_REQUIREMENTS_:
A. In the passage on women in copyright registration, what percentage of all copyright registrations went to women authors in 2020?
B. Reproduce word for word the part of the passage on women in copyright registration starting at "In connection with" and ending at "document available here.".

The report reveals a complex and evolving picture of women’s participation in the creative professions and their use of the copyright registration system. While the annual number of registrations has remained relatively stable since 1978—the effective date of the current U.S. Copyright Act—the share of registrations that list women authors has risen across nearly every category. In 2020, over 38 percent of all copyright registrations were granted to women authors, as compared to 28 percent in 1978. Authorship shares vary significantly among registration categories. Some categories, notably nondramatic literary works, have reached or are moving toward gender parity, while others demonstrate moderate but sustained growth in female authorship.


Copyright registration data and occupational data exhibit a positive relationship: occupations with higher shares of women participants have higher shares of registrations listing women authors. Nevertheless, with limited exceptions, the share of women authors in registrations is substantially smaller than women’s participation rate in corresponding occupations, but this gap is shrinking. Additional outreach and education may assist in closing the gap.


This report contributes to ongoing domestic and international discussions on the gender gap in the use of intellectual property (IP) systems. The Office intends to launch additional initiatives responsive to the report findings.


Data Set

In connection with the release of the Women in Copyright System report, the Office is providing a registration reference data set, as described below.


  • Coverage: The data set contains roughly 20 million copyright registration records, from Jan. 1, 1978, to July 8, 2021.

  • Content: The data set contains information on authors, types of works registered, publication status, and other relevant copyright registration information. More detailed descriptions of the fields, variables, and definitions can be found in the Library of Congress Copyright Data as Distributed in the Marc Format document available here.

  • The data are available in twenty-five file parts, numbered sequentially, and include document and registration records. Registrations and document records for any variable or year may be present in multiple file parts. Individual file parts may not contain all available records pertaining to any specific variable and may not be suitable for analysis independent of the full data set.

  • Format: Records are available to download using Chrome or Edge, and work is in progress to see if they may be made available for download through other browsers.

_RECORDED DATA_:
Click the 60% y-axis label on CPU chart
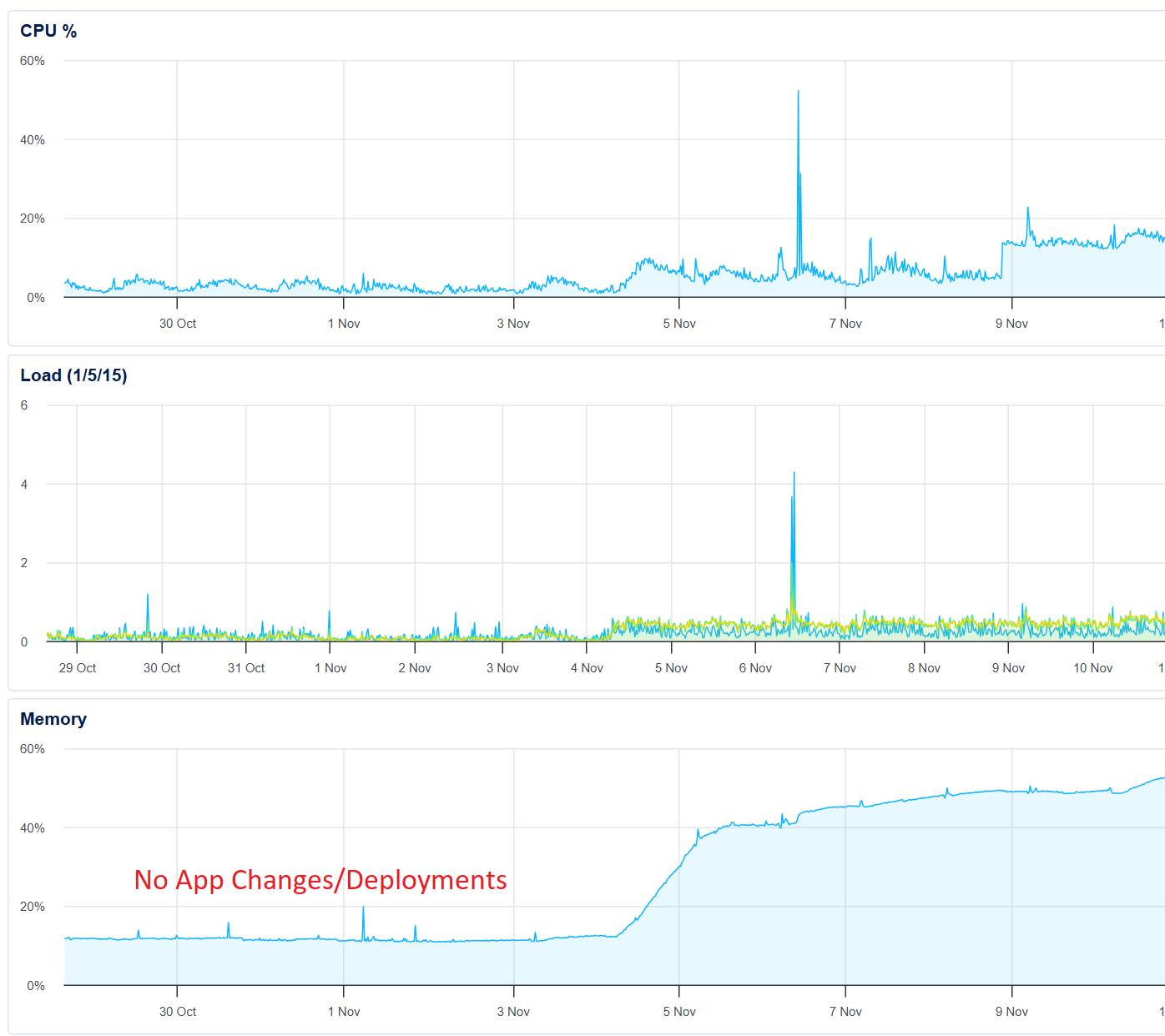Viewport: 1165px width, 1036px height. coord(33,61)
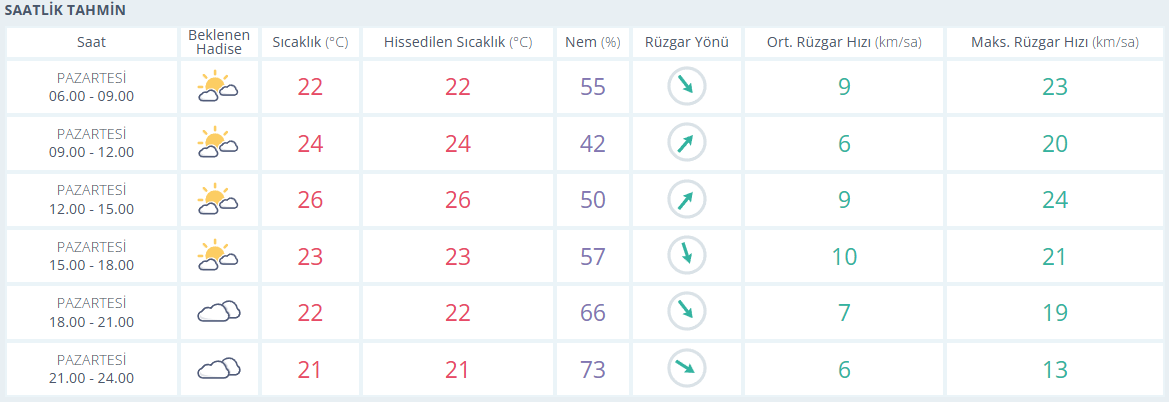Click the partly sunny icon for 12.00 - 15.00

tap(218, 199)

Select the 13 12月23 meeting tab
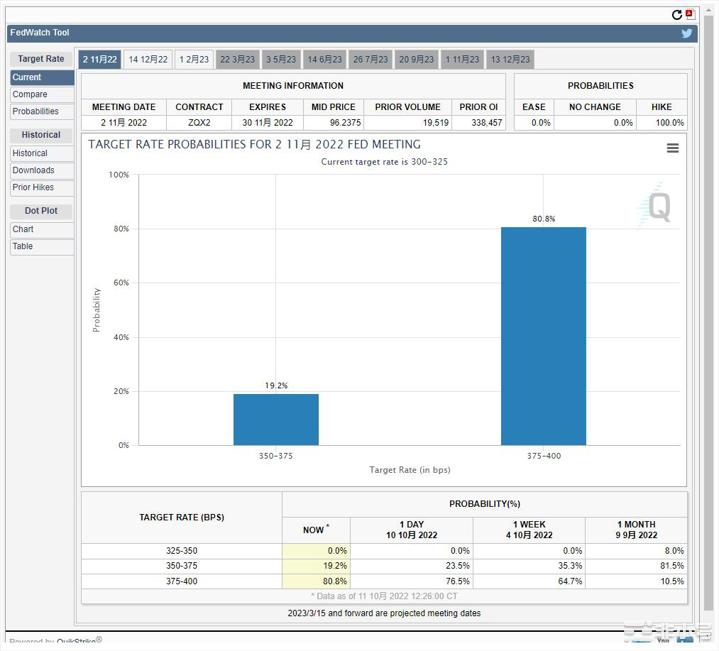(x=510, y=60)
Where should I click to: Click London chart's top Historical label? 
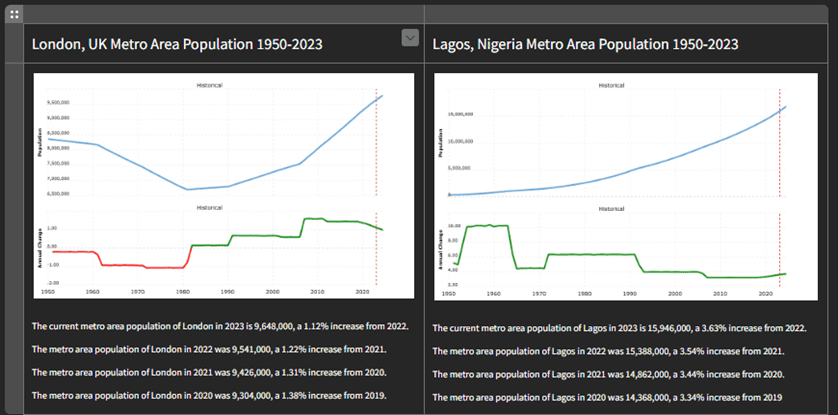210,85
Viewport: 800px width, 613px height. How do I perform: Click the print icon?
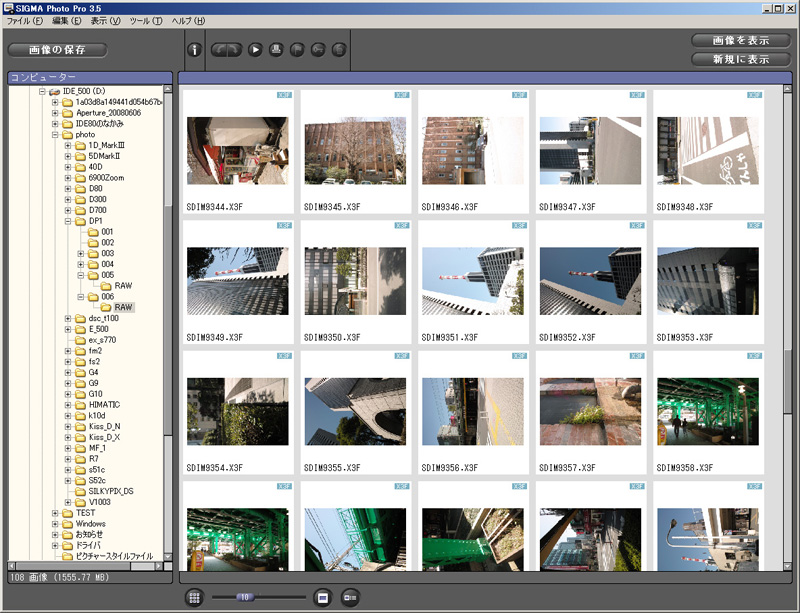pyautogui.click(x=276, y=50)
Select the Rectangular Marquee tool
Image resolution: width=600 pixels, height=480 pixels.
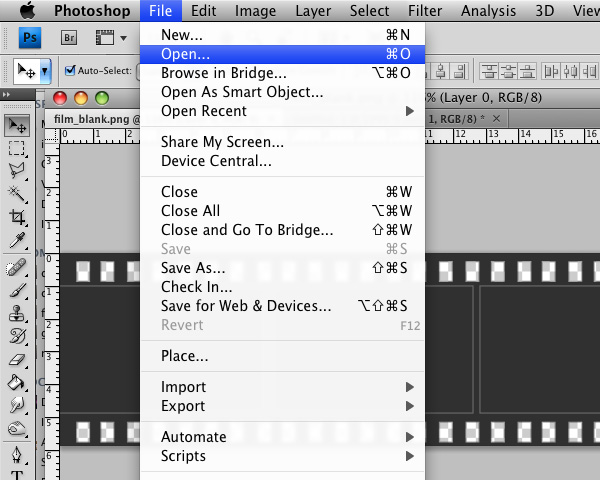(x=17, y=148)
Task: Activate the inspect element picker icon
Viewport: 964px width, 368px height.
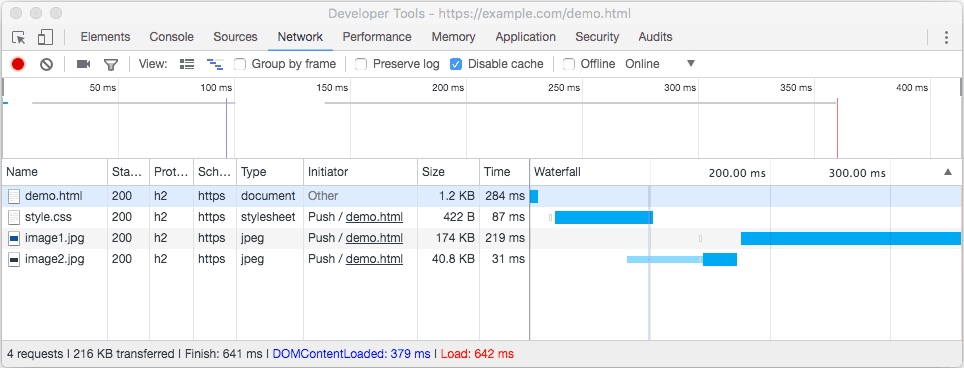Action: pos(18,37)
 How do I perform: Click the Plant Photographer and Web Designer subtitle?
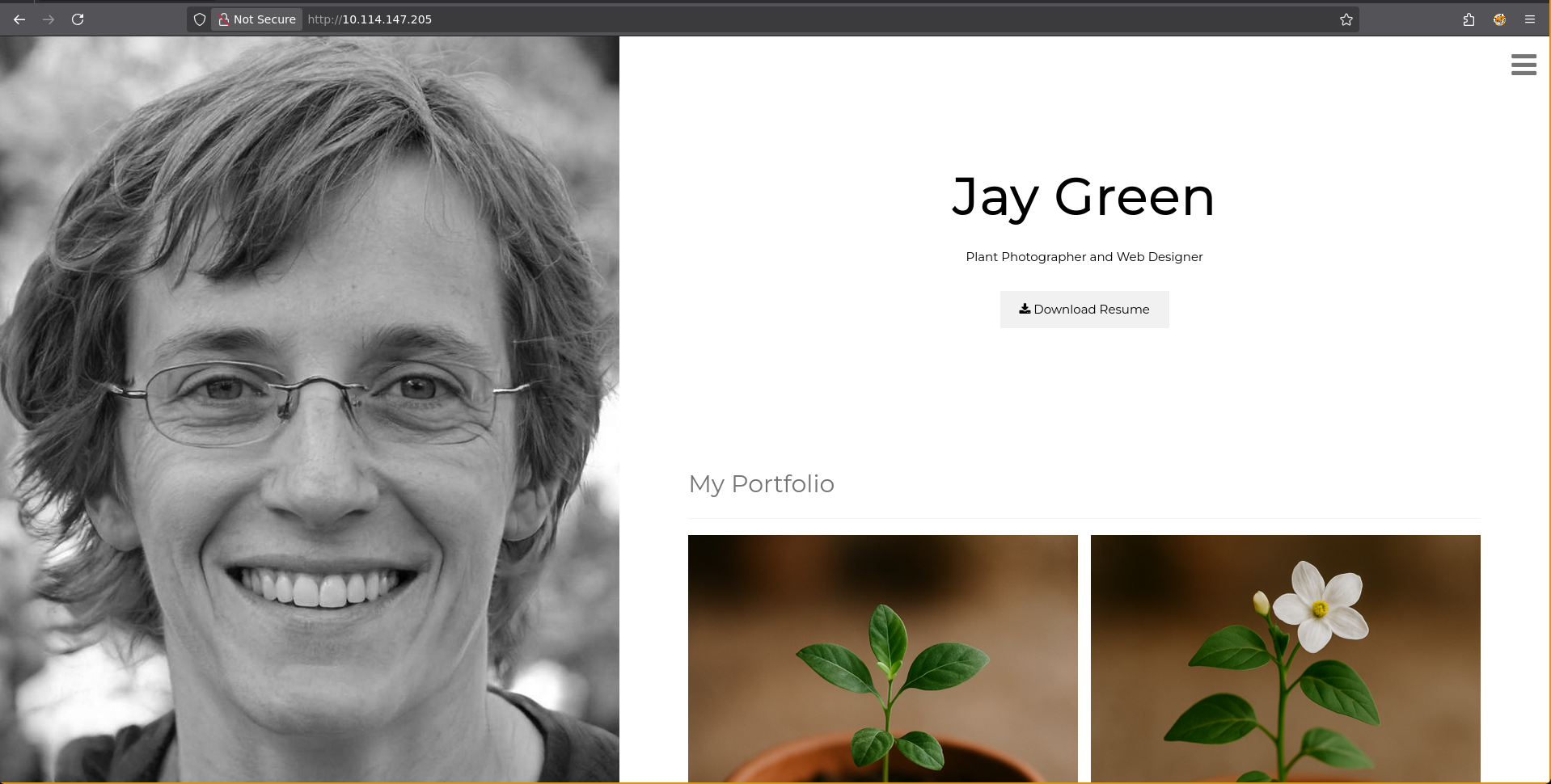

_RESPONSES FOR EACH TASK_:
A. Over 38 percent.

B.
In connection with the release of the Women in Copyright System report, the Office is providing a registration reference data set, as described below.


  • Coverage: The data set contains roughly 20 million copyright registration records, from Jan. 1, 1978, to July 8, 2021.

  • Content: The data set contains information on authors, types of works registered, publication status, and other relevant copyright registration information. More detailed descriptions of the fields, variables, and definitions can be found in the Library of Congress Copyright Data as Distributed in the Marc Format document available here.